This study addresses the challenge of precise imaging analysis for thoracic aortic dissection and aneurysms, which is hindered by the high computational cost and operational complexity of -dimensional aortic segmentation. To overcome this, the authors propose a lightweight cascaded multi-task framework featuring a shared encoder that simultaneously performs region-of-interest (ROI) detection and segmentation of the aorta. The ROI detection module, implemented via a fully connected network attached to a bottleneck layer, substantially reduces the spatial domain requiring processing. Experimental results demonstrate that the method achieves Dice scores consistently above 0.9—averaging 0.944—while utilizing only approximately one-third of the computational resources required by baseline approaches such as nnU-Net. The proposed framework thus offers a highly efficient, robust, and clinically viable solution for automated aortic analysis.

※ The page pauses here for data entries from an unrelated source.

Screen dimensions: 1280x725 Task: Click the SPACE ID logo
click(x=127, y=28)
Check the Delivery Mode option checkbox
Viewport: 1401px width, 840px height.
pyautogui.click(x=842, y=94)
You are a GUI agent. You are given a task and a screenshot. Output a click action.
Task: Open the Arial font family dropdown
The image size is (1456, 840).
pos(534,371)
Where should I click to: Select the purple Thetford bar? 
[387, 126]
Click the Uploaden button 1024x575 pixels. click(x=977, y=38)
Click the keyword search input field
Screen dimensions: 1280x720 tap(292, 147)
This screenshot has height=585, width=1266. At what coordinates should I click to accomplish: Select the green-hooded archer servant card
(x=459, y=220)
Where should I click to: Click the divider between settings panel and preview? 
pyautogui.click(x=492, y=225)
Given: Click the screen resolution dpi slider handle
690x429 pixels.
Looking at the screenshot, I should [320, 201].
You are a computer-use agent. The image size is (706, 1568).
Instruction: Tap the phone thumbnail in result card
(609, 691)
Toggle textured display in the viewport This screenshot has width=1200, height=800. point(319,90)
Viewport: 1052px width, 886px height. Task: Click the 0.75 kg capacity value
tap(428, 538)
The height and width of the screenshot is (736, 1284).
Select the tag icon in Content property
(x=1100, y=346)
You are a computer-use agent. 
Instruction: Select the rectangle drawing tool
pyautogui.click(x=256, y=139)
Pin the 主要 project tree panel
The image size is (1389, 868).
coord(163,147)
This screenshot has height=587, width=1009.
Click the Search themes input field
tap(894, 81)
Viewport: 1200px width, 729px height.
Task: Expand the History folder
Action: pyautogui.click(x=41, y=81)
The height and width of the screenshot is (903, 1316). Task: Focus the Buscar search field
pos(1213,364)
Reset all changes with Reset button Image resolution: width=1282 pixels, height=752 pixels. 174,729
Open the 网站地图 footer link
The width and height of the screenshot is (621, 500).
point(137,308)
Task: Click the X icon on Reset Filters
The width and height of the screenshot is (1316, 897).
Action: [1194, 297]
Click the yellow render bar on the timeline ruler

Thoracic aortic dissection and aneurysms are the most lethal diseases of the aorta. The major hindrance to treatment lies in the accurate analysis of the medical images. More particularly, aortic segmentation of the 3D image is often tedious and difficult. Deep-learning-based segmentation models are an ideal solution, but their inability to deliver usable outputs in difficult cases and their computational cost cause their clinical adoption to stay limited. This study presents an innovative approach for efficient aortic segmentation using targeted region of interest (ROI) detection. In contrast to classical detection models, we propose a simple and efficient detection model that can be widely applied to detect a single ROI. Our detection model is trained as a multi-task model, using an encoder-decoder architecture for segmentation and a fully connected network attached to the bottleneck for detection. We compare the performance of a one-step segmentation model applied to a complete image, nnU-Net and our cascade model composed of a detection and a segmentation step. We achieve a mean Dice similarity coefficient of 0.944 with over 0.9 for all cases using a third of the computing power. This simple solution achieves state-of-the-art performance while being compact and robust, making it an ideal solution for clinical applications.